What needs to be done — If you see a picture in the data below, omit it and copy the rest exactly.

Entries provided —
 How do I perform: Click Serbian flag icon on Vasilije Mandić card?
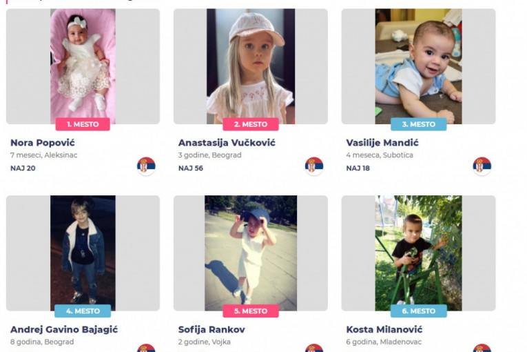point(482,166)
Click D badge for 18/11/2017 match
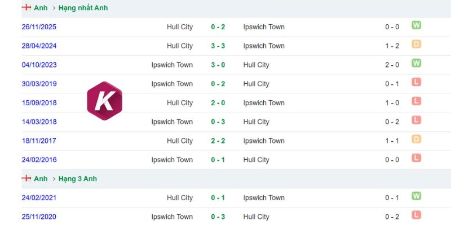The height and width of the screenshot is (225, 451). (x=416, y=139)
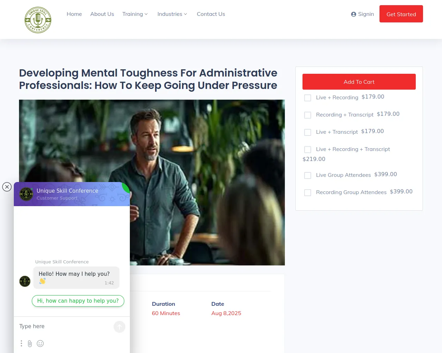Open the About Us page
The width and height of the screenshot is (442, 353).
tap(102, 14)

Answer —
 How do I perform: Click Serbian flag icon on Vasilije Mandić card?
point(482,166)
Click D badge for 18/11/2017 match
The height and width of the screenshot is (225, 451). (x=416, y=139)
Open the About Us page
The width and height of the screenshot is (442, 353).
tap(102, 14)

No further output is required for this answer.